To be brief, GIT has the following characteristics:

1. The repository for each clone in Git is equal. You can create your own repository from a clone of any repository, and your repository can be provided as a source to others, if you wish.

2, Git every time the extraction operation, is actually a full backup of the Code warehouse .

3, submit completely in the local completion, no need to give you authorization, your repository you master, and the submission will always be successful.

4, Git commits will not be interrupted until your work is completely satisfied, push to others or others pull your repository, merge will occur in the pull and push process , can not automatically resolve conflicts will prompt you to complete the manual.


Global version number vs Global version number

The global version number of SVN and the CVS file each maintain a set of version numbers, behind the seemingly simple global version number, is SVN provides support for the processing of things, each thing processing (that is, a commit) has the entire repository globally unique version number.

Git's version number is further, and the version number is the only one in the world . Before saving to Git, all data is evaluated for content checksum (checksum), and this result is used as a unique identifier and index of the data . In other words, Git doesn't know anything about a file or directory after you've modified it.
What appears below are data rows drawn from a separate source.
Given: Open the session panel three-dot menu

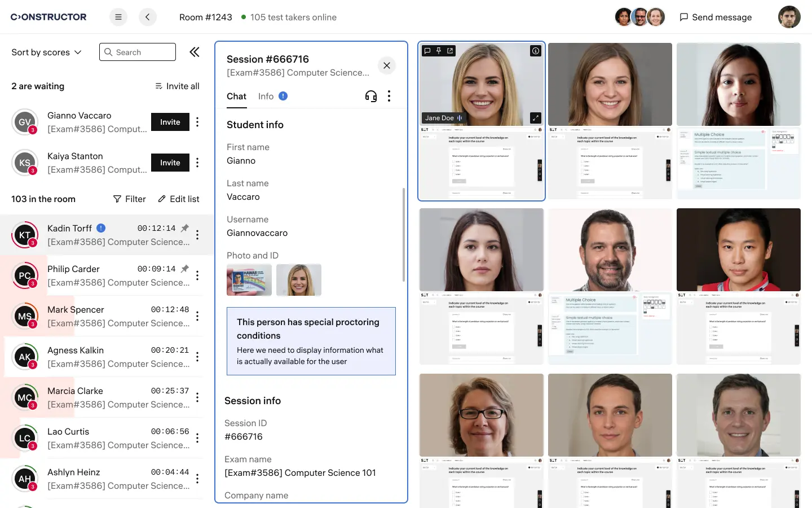Looking at the screenshot, I should 389,97.
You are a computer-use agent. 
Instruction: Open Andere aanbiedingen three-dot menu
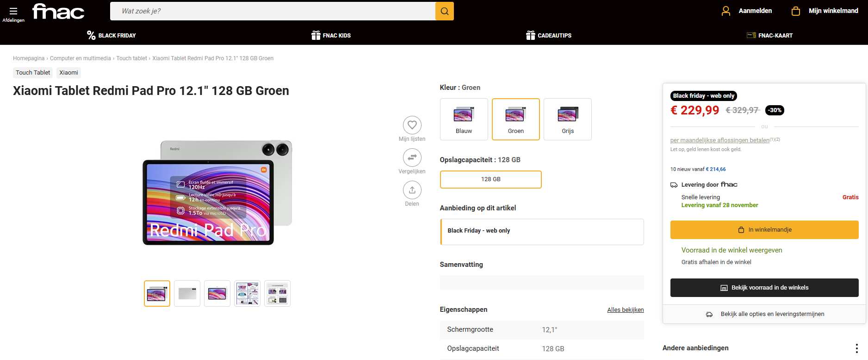(x=856, y=348)

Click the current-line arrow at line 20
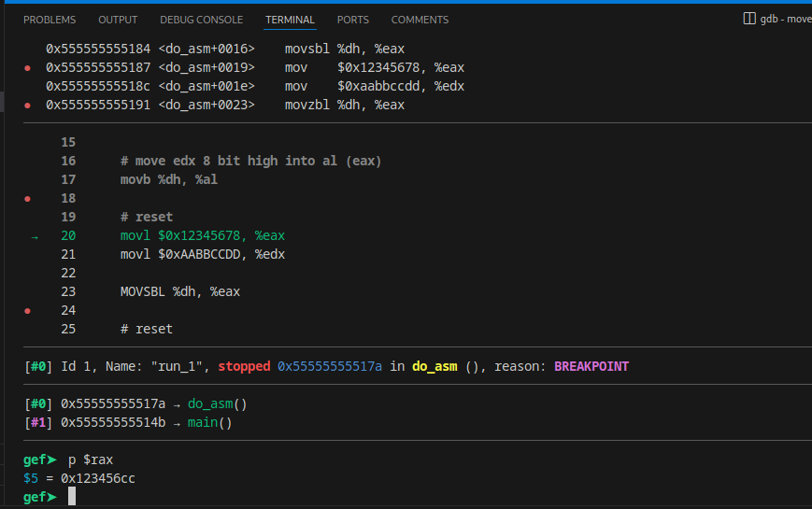[35, 236]
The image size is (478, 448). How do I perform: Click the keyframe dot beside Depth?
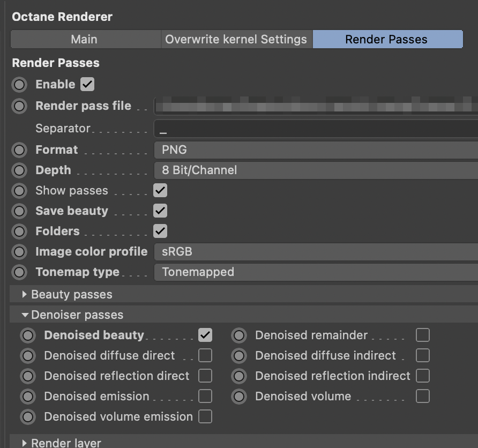pyautogui.click(x=19, y=170)
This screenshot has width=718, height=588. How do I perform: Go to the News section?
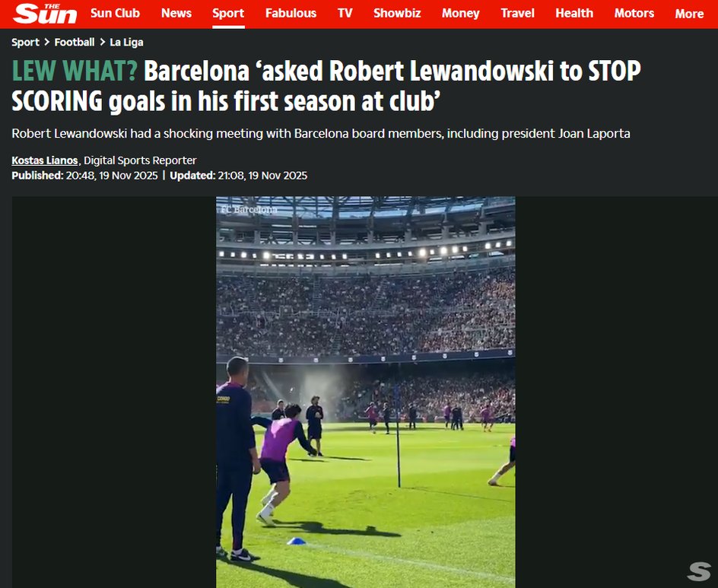[x=176, y=13]
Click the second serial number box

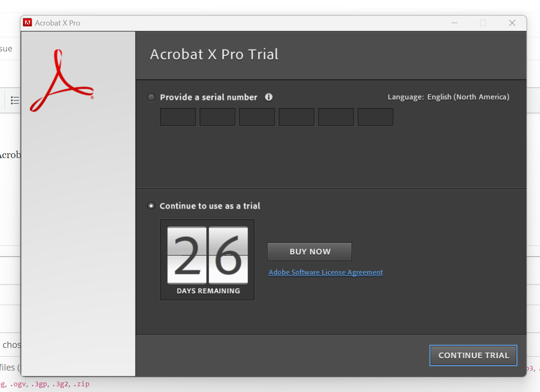click(217, 117)
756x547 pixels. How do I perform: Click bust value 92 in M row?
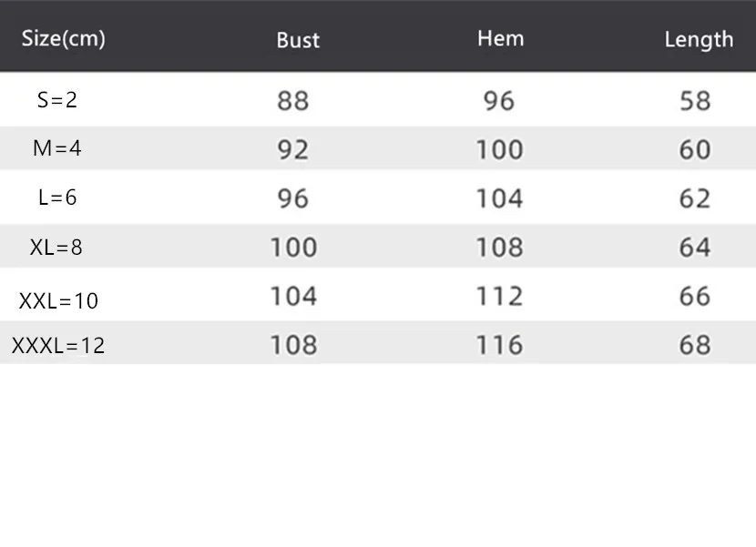click(293, 149)
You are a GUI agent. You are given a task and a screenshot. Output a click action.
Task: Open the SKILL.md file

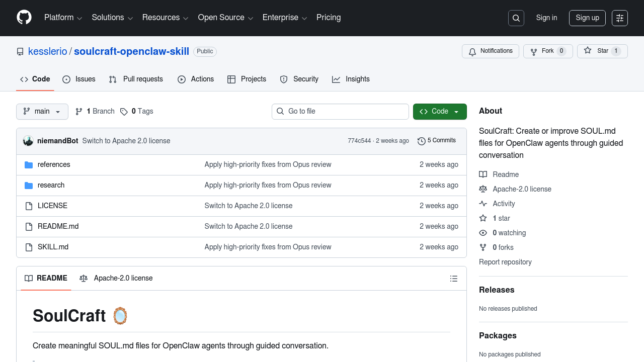click(x=53, y=247)
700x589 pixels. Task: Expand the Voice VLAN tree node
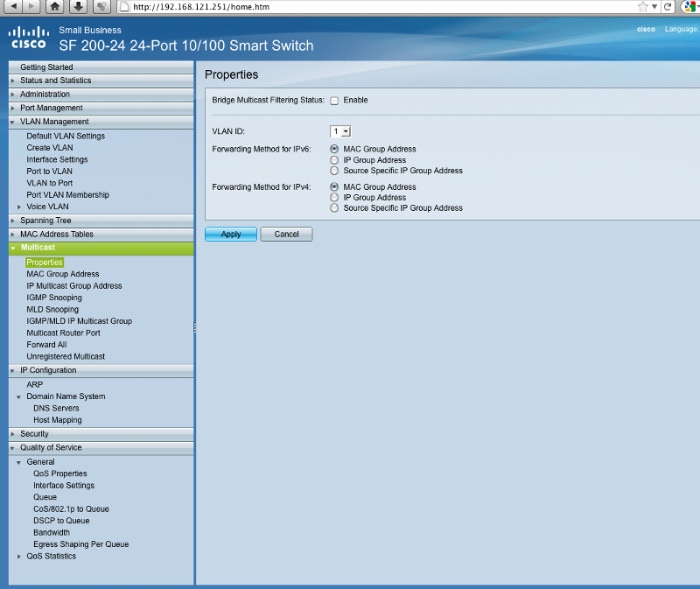tap(20, 207)
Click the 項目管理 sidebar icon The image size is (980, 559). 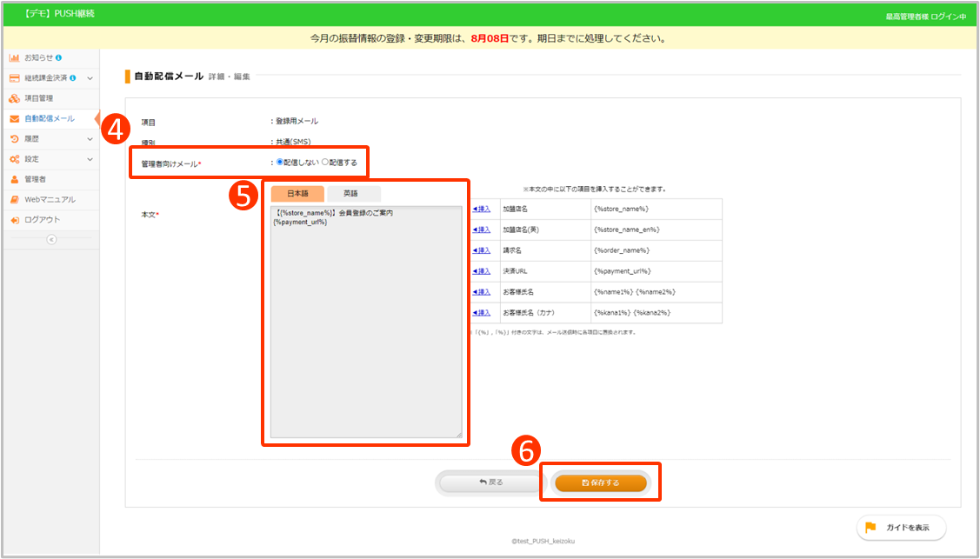coord(15,98)
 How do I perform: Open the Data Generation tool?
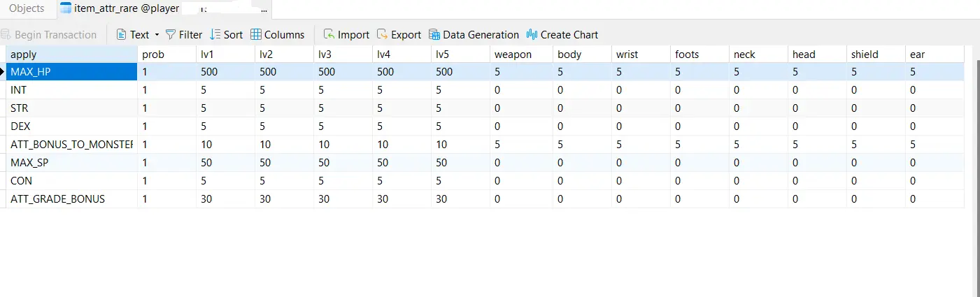(434, 35)
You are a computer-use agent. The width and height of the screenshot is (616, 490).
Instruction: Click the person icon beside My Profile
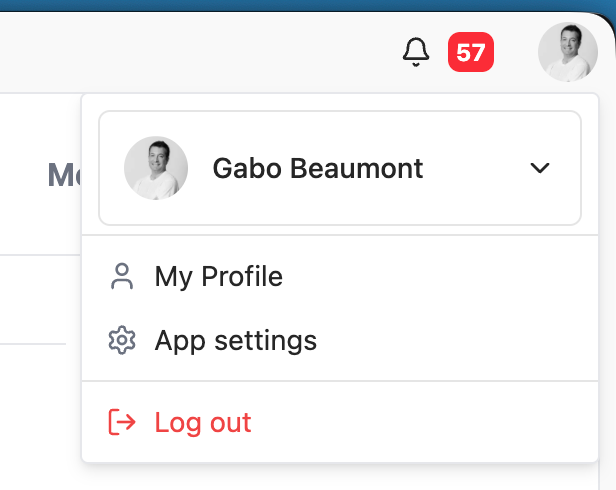tap(122, 276)
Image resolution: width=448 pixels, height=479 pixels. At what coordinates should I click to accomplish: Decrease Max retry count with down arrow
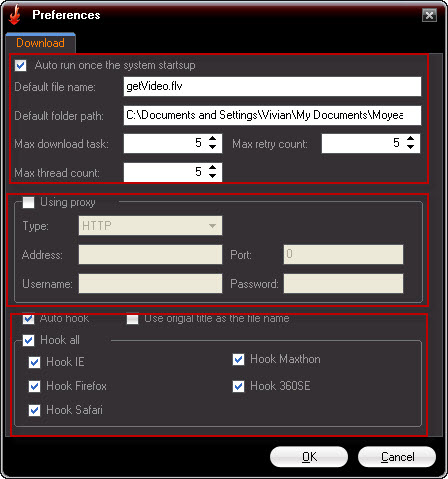[x=410, y=147]
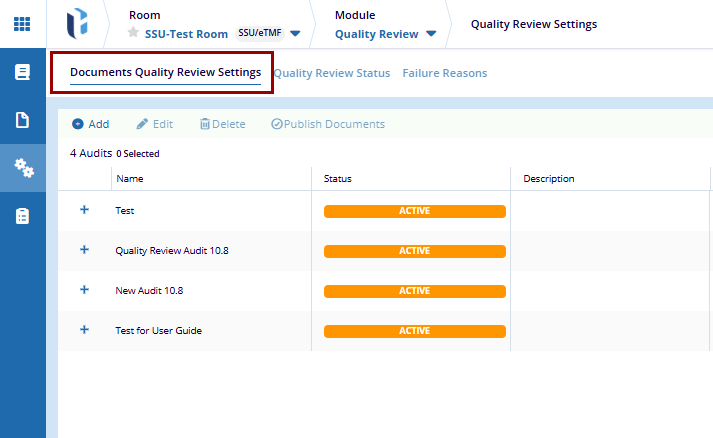
Task: Expand the Test for User Guide row
Action: point(84,330)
This feature, as a design philosophy of Git, is built at the bottom of the overall architecture. So if the file becomes incomplete during transmission, or if the disk is damaged, the file data is missing and Git is immediately aware of it.

Git calculates the checksum of the data using the SHA-1 algorithm, and calculates a SHA-1 hash value as a fingerprint string by calculating the contents of the file or the structure of the directory. The string consists of 40 hexadecimal characters (0-9 and a-f) that look like this:

24b9da6552252987aa493b52f8696cd6d3b00373

1. Everything stored in a git database is indexed using this hash value, not by file name.

2. The advantage of using hash values for version numbers is that for a distributed version control system, the version number that is formed after each commit is not duplicated. Another benefit is to ensure the integrity of the data, because the hash value is calculated based on the content or directory structure, so we can also determine whether the data content has been tampered with.

3, SVN version number is continuous, you can pre-award the next version number, and Git version number is not. Because subversion is a centralized version control, it is easy to achieve the continuity of the version number. Git is a distributed version control system, and Git uses a 40-bit long hash as the version number, each person's submission is independently completed, no successive points (even if the submission has a succession of points, but also due to the direction of push/pull and timing and different). Although the version number of Git is discontinuous, there is a clue that each version has a corresponding parent version (one or two), which can form a complex commit chain.

4. Git version number simplification: Git can use a string of any length starting from the left as a simplified version number, as long as the simplified version number does not produce ambiguity. A 7-bit short version number is generally used (you can also use a shorter version number as long as there are no duplicates).

Git (a) what Git is

Contact Us

The content source of this page is from Internet, which doesn't represent Alibaba Cloud's opinion; products and services mentioned on that page don't have any relationship with Alibaba Cloud. If the content of the page makes you feel confusing, please write us an email, we will handle the problem within 5 days after receiving your email.

If you find any instances of plagiarism from the community, please send an email to: info-contact@alibabacloud.com and provide relevant evidence. A staff member will contact you within 5 working days.

A Free Trial That Lets You Build Big!

Start building with 50+ products and up to 12 months usage for Elastic Compute Service

  • Sales Support

    1 on 1 presale consultation

  • After-Sales Support

    24/7 Technical Support 6 Free Tickets per Quarter Faster Response

  • Alibaba Cloud offers highly flexible support services tailored to meet your exact needs.